The film’s release has been delayed by nearly a year to add 3D, and it must be said that the time was not wasted. I spent more time cringing and dodging than I ever have before at a 3D action movie, my frontal lobes cursing the visual cortex that convinced me I was about to be hit with throwing stars every five minutes. At the center of the film is a ninja battle on zip lines, an eye-popping sequence that’s almost reason enough to sit through the tedious flirtation between Flint and Lady Jaye.

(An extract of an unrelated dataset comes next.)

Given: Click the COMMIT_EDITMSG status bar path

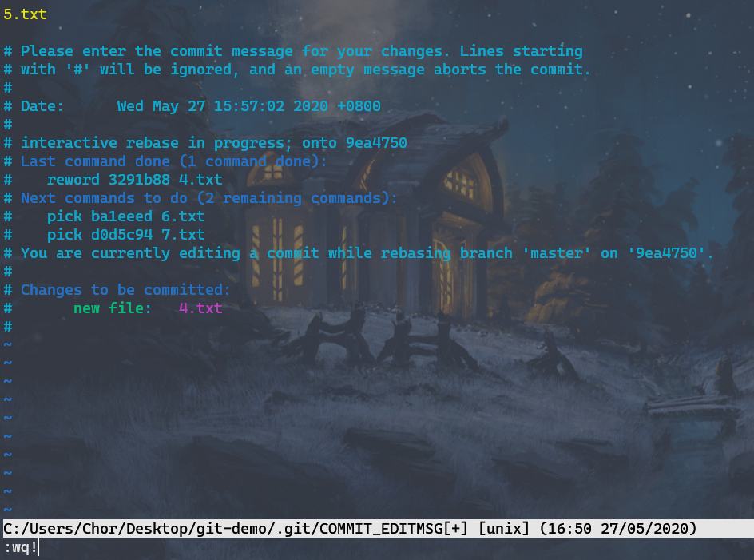Looking at the screenshot, I should click(236, 529).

That latter scene reminded me of the weird sexual tension pervading the G.I. Joe franchise. I spent my share of time playing with Joes and Cobras in the mid-80s, and in my prepubescent perception, there was always something a little kinky about the multi-jointed Joes with their bulging, breakable crotches and their tough, tight-shirted lady friends. In subsequent iterations of the toy line, G.I. Joe was at the forefront of the equal-opportunity cultural movement to give boys just as unattainable a body ideal as girls had, and that’s carried through to the movies—Storm Shadow (Lee Byung-hun) pauses for applause after he whips his shirt off to reveal absurdly perfect musculature, while Lady Jaye (Adrianne Palicki) manages to have toned abs, zero body fat, and boobs like bowling balls. Yo, Joe!

The film also nails the franchise’s signature lack of introspection or empathy. Cobra demonstrates its latest superweapon by completely destroying a major global metropolis, but there’s no mention of the eight million dead as Retaliation ends with a tribute to the fallen members of America’s Freedom Force. “The world knew them as G.I. Joes,” says the President, whose speechwriter must have been one of the casualties, “but we called them…heroes.”